You'd be forgiven for not thinking that Winnie the Pooh (likes honey, dislikes bother) ever brushed up against the horrors of the Great War. We've been burned before: tall tales of Fred Rogers' cigar-chomping career as an elite special ops deadeye have floated around the internet for years, despite the fact that they belong squarely in the Neighborhood of Make-Believe. Captain Kangaroo, too, supposedly busted heads for the Allied Forces at Iwo Jima, but that, as Snopes has been kind enough to point out, is also malarkey.

And both of those guys were real, flesh and blood human beings. If Mister Rogers and the good Captain never saw that pink mist, the odds of an ursine cartoon getting close to the front lines seem awfully long. But the world is a backwards and confusing place where weirdness, more often than not, is afoot. Winnie the Pooh, the real Winnie the Pooh, came within spitting distance of bouncy, trouncy, flouncy, pouncy trench warfare.

The origins of Pooh

The story goes like this: A.A. Milne, the author of the Winnie the Pooh stories, based most of his characters on toys belonging to his young son, Christopher. At the head of the pack was the eponymous Winnie, a stuffed bear. Winnie (the toy) was named after an actual black bear named Winnipeg who spent time on display at the London Zoo.

It's a weird name, "Winnipeg." The sort of name with a story behind it. The OG Winnie found her way to the UK thanks to a hell of an ordeal: in August of 1914, she was being held by a Canadian hunter in White River, Ontario. The hunter had killed the young cub's mother and decided to get into that oldest and most prestigious of businesses — namely, in a dark twist on classic Paddington story structure, selling baby bears at train stations.

Enter a Canadian Army Veterinary Corps officer by the name of Doctor Harry Colebourn, who spotted the young bear and bought her for $20. Naming her after his home town of Winnipeg, Colebourn brought the cub with him everywhere, and she soon became a mascot for his regiment, the 34th Gary Horse.

War is un-bear-able

Unfortunately, the good times couldn't last. The brass, flying in the face of a more magical world, decided that the front lines were no place for a bear.

That might seem like a no-brainer, but it's important to remember that World War I was a happening place for unlikely animal companions. A South African Chacma baboon named Jackie won a medal for valor and lost a leg after taking enemy fire while serving in the trenches in Europe. Yes, seriously. And he wasn't the only creature enlisted. As the BBC points out, dogs, horses, pigeons, and foxes all took to the front lines.
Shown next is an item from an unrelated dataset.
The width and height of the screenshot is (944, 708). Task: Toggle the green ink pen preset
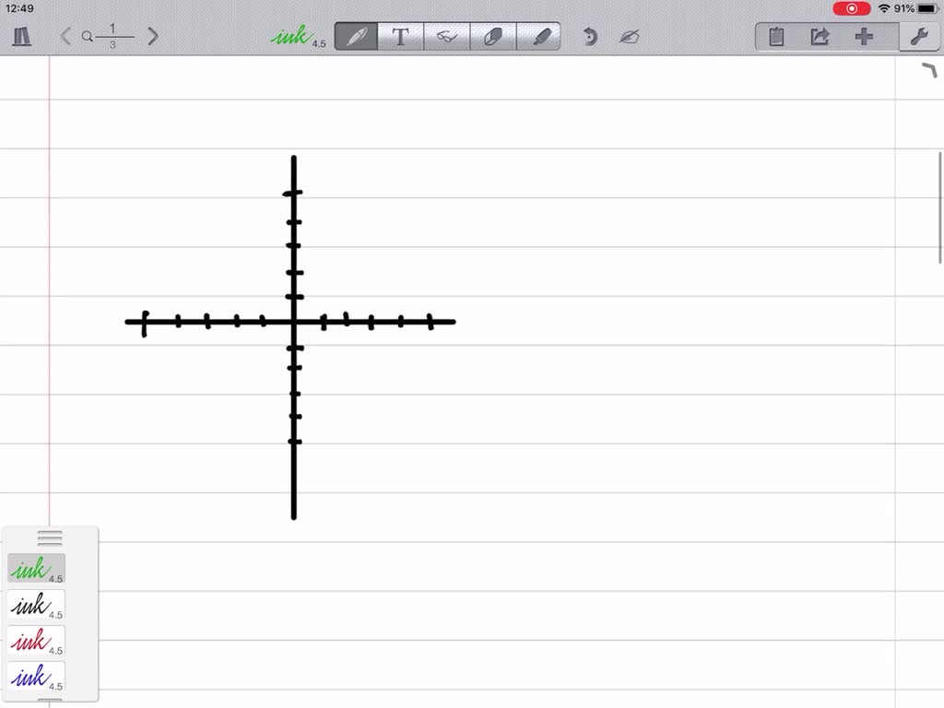[35, 568]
There's a long history of animals being drafted into military service, and WWI was a point in history where "no bad ideas in brainstorming" became concrete, at least in terms of sewing four-legged uniforms and making helmets with funny holes in the top where the ears could stick out.
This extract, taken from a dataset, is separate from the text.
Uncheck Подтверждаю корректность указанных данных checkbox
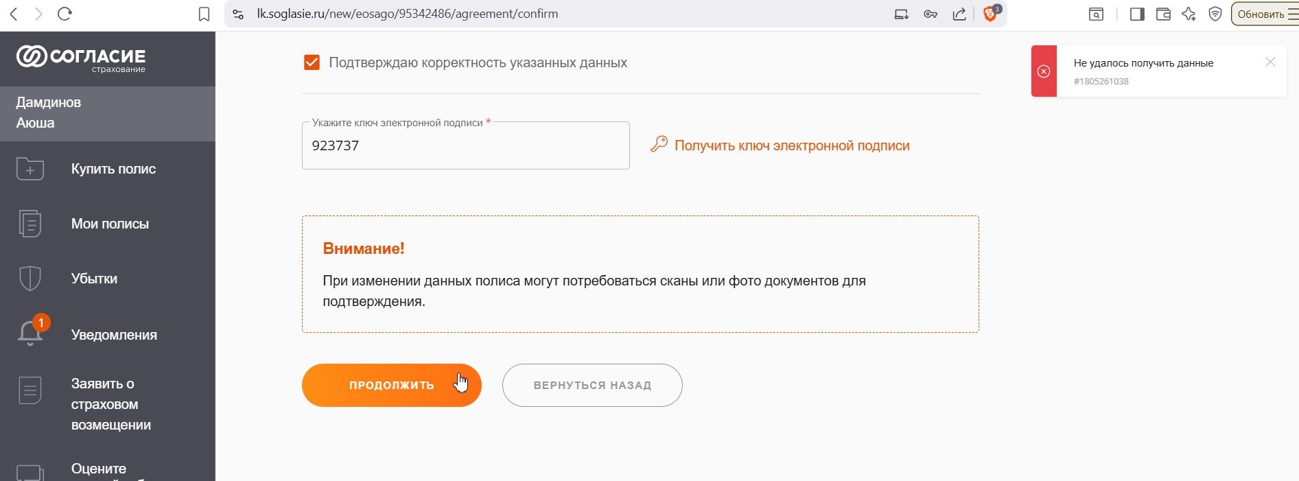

So what we're saying here is, it wouldn't have been a stretch if the Allied forces had stuck Winnie in a biplane and called her "The Red Bear-on." At the very least, it would've made for a killer Snoopy crossover.

A no-Winnie situation

Luckily for Winnipeg, and sadly for anyone hoping to imagine Winnie the Pooh lighting a cigarette and proclaiming in breathy tones that "war is hell," there didn't seem to be a strategic military purpose for sticking a wild bear in a trench and hoping that it wouldn't freak out. Orders came in that Colebourn wouldn't be permitted to bring the beloved honey grubber with him. When the good doctor was sent to fight in France, Winnie wound up temporarily housed at the London Zoo on December 9th, 1914, with Colebourn swearing a solemn oath to come back for her at the end of the war so that the two could head back to Canada together, conjuring images of the last scene in An Officer and a Gentleman, but with more body hair.
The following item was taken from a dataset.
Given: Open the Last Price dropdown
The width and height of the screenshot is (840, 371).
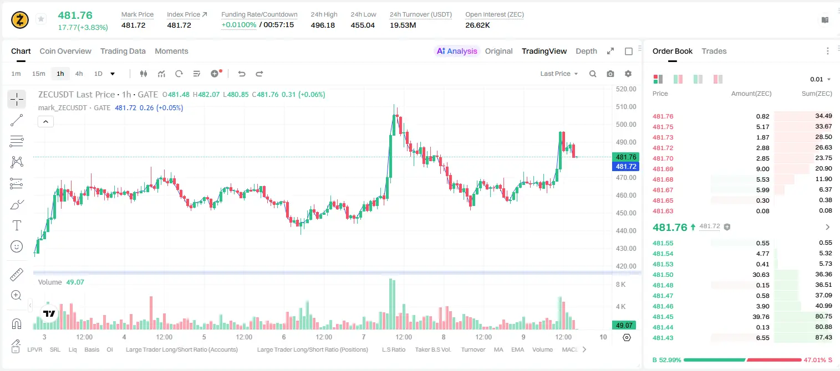Looking at the screenshot, I should 559,74.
The tragic end of Winnie the Pooh

Sadly, war changes people's priorities, and when the war ended, Doctor Colebourn decided that Winnipeg would be better off staying at the zoo. The bear was donated, and wound up being one of the park's biggest draws. Her keepers described her as "completely trustworthy," and there are photos of young Edwardian scamps feeding her spoonfuls of honey, an apparent ritual which may have been what caused her to lose all of her teeth before she died in 1934. Yes, Pooh Bear died in captivity after a lifetime of being force fed bee vomit by 20th century ragamuffins. The world is a cold place sometimes.

But it's not all sad news. According to the BBC, you can still see the real Winnie the Pooh's skull on display at a museum in London.